**Task instructions**
Return all of the entries exactly as written.

**The data**
^^^^
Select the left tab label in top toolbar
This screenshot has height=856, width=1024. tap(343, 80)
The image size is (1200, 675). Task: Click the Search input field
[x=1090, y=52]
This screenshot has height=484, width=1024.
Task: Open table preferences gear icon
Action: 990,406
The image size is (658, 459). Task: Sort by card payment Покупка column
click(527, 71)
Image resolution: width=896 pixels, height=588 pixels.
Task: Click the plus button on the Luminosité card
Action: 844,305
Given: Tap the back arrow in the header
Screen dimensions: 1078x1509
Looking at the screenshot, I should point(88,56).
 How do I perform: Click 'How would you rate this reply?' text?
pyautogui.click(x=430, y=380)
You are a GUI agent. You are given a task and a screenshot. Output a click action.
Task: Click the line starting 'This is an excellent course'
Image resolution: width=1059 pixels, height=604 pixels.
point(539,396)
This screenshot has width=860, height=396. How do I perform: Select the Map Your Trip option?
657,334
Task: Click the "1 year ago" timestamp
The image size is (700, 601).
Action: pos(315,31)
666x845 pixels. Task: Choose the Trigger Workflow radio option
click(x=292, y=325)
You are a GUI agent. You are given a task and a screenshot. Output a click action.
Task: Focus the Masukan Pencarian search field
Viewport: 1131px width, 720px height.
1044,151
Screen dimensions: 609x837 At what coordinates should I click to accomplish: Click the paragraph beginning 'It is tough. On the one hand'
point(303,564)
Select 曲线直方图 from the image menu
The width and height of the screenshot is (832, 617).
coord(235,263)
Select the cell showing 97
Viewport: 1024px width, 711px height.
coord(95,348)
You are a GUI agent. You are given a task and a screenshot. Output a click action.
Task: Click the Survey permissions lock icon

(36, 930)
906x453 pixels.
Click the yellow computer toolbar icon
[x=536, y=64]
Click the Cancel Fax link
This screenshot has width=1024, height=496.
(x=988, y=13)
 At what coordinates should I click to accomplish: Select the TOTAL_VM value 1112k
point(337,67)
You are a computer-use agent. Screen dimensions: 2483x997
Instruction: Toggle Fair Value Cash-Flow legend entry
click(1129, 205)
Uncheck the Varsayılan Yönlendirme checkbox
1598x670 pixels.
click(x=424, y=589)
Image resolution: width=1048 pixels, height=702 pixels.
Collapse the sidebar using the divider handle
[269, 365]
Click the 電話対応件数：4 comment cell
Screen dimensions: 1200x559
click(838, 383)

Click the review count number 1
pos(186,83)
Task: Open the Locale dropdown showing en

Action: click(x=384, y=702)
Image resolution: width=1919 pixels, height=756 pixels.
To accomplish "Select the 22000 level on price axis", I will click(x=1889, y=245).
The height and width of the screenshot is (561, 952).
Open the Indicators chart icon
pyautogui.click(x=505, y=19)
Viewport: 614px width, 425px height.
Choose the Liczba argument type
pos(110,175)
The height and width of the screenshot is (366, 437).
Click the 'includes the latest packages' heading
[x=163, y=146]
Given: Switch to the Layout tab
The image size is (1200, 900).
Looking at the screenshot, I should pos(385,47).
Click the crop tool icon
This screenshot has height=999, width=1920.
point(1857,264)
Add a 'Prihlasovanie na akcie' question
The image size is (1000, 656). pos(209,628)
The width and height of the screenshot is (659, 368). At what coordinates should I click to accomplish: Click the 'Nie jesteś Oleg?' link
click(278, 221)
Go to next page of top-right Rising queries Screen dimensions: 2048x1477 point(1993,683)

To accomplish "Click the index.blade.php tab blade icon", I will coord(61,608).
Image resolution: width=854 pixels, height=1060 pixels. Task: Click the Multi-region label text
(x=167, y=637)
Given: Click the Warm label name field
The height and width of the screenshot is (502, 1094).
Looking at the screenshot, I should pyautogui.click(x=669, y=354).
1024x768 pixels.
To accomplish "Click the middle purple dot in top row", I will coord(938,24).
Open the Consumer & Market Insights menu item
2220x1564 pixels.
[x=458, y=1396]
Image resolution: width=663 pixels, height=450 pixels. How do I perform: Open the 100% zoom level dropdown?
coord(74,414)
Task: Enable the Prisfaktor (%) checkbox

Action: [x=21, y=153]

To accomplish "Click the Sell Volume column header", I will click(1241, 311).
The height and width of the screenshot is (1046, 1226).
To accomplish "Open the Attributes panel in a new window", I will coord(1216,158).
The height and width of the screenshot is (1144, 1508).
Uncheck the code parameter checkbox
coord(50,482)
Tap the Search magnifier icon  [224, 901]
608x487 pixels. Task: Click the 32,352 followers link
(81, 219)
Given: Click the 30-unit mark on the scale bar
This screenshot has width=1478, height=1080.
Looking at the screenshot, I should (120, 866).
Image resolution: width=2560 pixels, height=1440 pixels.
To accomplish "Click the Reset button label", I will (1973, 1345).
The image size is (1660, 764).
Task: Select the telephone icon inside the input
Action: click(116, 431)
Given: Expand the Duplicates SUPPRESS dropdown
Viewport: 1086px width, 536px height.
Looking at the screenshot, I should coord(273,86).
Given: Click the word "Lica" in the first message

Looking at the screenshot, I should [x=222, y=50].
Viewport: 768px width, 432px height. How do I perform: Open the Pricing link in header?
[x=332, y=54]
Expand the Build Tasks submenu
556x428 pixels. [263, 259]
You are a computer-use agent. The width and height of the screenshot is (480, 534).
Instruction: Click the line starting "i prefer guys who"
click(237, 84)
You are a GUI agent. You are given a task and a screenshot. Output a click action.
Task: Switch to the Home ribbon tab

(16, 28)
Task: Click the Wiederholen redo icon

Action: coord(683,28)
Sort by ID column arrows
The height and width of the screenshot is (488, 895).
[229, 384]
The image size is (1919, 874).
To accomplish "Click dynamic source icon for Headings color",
^^^^
**Solution to the problem**
Select the left tab label in top toolbar
This screenshot has height=856, width=1024. tap(343, 80)
The image size is (1200, 675). Task: Click the Search input field
[x=1090, y=52]
This screenshot has height=484, width=1024.
Task: Open table preferences gear icon
Action: 990,406
The image size is (658, 459). Task: Sort by card payment Покупка column
click(527, 71)
Image resolution: width=896 pixels, height=588 pixels.
Task: Click the plus button on the Luminosité card
Action: 844,305
Given: Tap the back arrow in the header
Screen dimensions: 1078x1509
Looking at the screenshot, I should point(88,56).
 How do I perform: Click 'How would you rate this reply?' text?
pyautogui.click(x=430, y=380)
You are a GUI agent. You are given a task and a screenshot. Output a click action.
Task: Click the line starting 'This is an excellent course'
Image resolution: width=1059 pixels, height=604 pixels.
point(539,396)
This screenshot has width=860, height=396. How do I perform: Select the Map Your Trip option?
657,334
Task: Click the "1 year ago" timestamp
The image size is (700, 601).
Action: pos(315,31)
666x845 pixels. Task: Choose the Trigger Workflow radio option
click(x=292, y=325)
You are a GUI agent. You are given a task and a screenshot. Output a click action.
Task: Focus the Masukan Pencarian search field
Viewport: 1131px width, 720px height.
1044,151
Screen dimensions: 609x837 At what coordinates should I click to accomplish: Click the paragraph beginning 'It is tough. On the one hand'
point(303,564)
Select 曲线直方图 from the image menu
The width and height of the screenshot is (832, 617).
coord(235,263)
Select the cell showing 97
Viewport: 1024px width, 711px height.
coord(95,348)
You are a GUI agent. You are given a task and a screenshot. Output a click action.
Task: Click the Survey permissions lock icon

(36, 930)
906x453 pixels.
Click the yellow computer toolbar icon
[x=536, y=64]
Click the Cancel Fax link
This screenshot has width=1024, height=496.
(x=988, y=13)
 At what coordinates should I click to accomplish: Select the TOTAL_VM value 1112k
point(337,67)
You are a computer-use agent. Screen dimensions: 2483x997
Instruction: Toggle Fair Value Cash-Flow legend entry
click(1129, 205)
Uncheck the Varsayılan Yönlendirme checkbox
1598x670 pixels.
click(x=424, y=589)
Image resolution: width=1048 pixels, height=702 pixels.
Collapse the sidebar using the divider handle
[269, 365]
Click the 電話対応件数：4 comment cell
Screen dimensions: 1200x559
click(838, 383)

Click the review count number 1
pos(186,83)
Task: Open the Locale dropdown showing en

Action: click(x=384, y=702)
Image resolution: width=1919 pixels, height=756 pixels.
To accomplish "Select the 22000 level on price axis", I will click(x=1889, y=245).
The height and width of the screenshot is (561, 952).
Open the Indicators chart icon
pyautogui.click(x=505, y=19)
Viewport: 614px width, 425px height.
Choose the Liczba argument type
pos(110,175)
The height and width of the screenshot is (366, 437).
Click the 'includes the latest packages' heading
[x=163, y=146]
Given: Switch to the Layout tab
The image size is (1200, 900).
Looking at the screenshot, I should pos(385,47).
Click the crop tool icon
This screenshot has height=999, width=1920.
point(1857,264)
Add a 'Prihlasovanie na akcie' question
The image size is (1000, 656). pos(209,628)
The width and height of the screenshot is (659, 368). At what coordinates should I click to accomplish: Click the 'Nie jesteś Oleg?' link
click(278, 221)
Go to next page of top-right Rising queries Screen dimensions: 2048x1477 point(1993,683)

To accomplish "Click the index.blade.php tab blade icon", I will coord(61,608).
Image resolution: width=854 pixels, height=1060 pixels. Task: Click the Multi-region label text
(x=167, y=637)
Given: Click the Warm label name field
The height and width of the screenshot is (502, 1094).
Looking at the screenshot, I should pyautogui.click(x=669, y=354).
1024x768 pixels.
To accomplish "Click the middle purple dot in top row", I will coord(938,24).
Open the Consumer & Market Insights menu item
2220x1564 pixels.
[x=458, y=1396]
Image resolution: width=663 pixels, height=450 pixels. How do I perform: Open the 100% zoom level dropdown?
coord(74,414)
Task: Enable the Prisfaktor (%) checkbox

Action: [x=21, y=153]

To accomplish "Click the Sell Volume column header", I will click(1241, 311).
The height and width of the screenshot is (1046, 1226).
To accomplish "Open the Attributes panel in a new window", I will coord(1216,158).
The height and width of the screenshot is (1144, 1508).
Uncheck the code parameter checkbox
coord(50,482)
Tap the Search magnifier icon  [224, 901]
608x487 pixels. Task: Click the 32,352 followers link
(81, 219)
Given: Click the 30-unit mark on the scale bar
This screenshot has width=1478, height=1080.
Looking at the screenshot, I should (120, 866).
Image resolution: width=2560 pixels, height=1440 pixels.
To accomplish "Click the Reset button label", I will (1973, 1345).
The image size is (1660, 764).
Task: Select the telephone icon inside the input
Action: click(116, 431)
Given: Expand the Duplicates SUPPRESS dropdown
Viewport: 1086px width, 536px height.
Looking at the screenshot, I should coord(273,86).
Given: Click the word "Lica" in the first message

Looking at the screenshot, I should [x=222, y=50].
Viewport: 768px width, 432px height. How do I perform: Open the Pricing link in header?
[x=332, y=54]
Expand the Build Tasks submenu
556x428 pixels. [263, 259]
You are a computer-use agent. The width and height of the screenshot is (480, 534).
Instruction: Click the line starting "i prefer guys who"
click(237, 84)
You are a GUI agent. You are given a task and a screenshot. Output a click action.
Task: Switch to the Home ribbon tab

(16, 28)
Task: Click the Wiederholen redo icon

Action: coord(683,28)
Sort by ID column arrows
The height and width of the screenshot is (488, 895).
[229, 384]
The image size is (1919, 874).
To accomplish "Click dynamic source icon for Headings color",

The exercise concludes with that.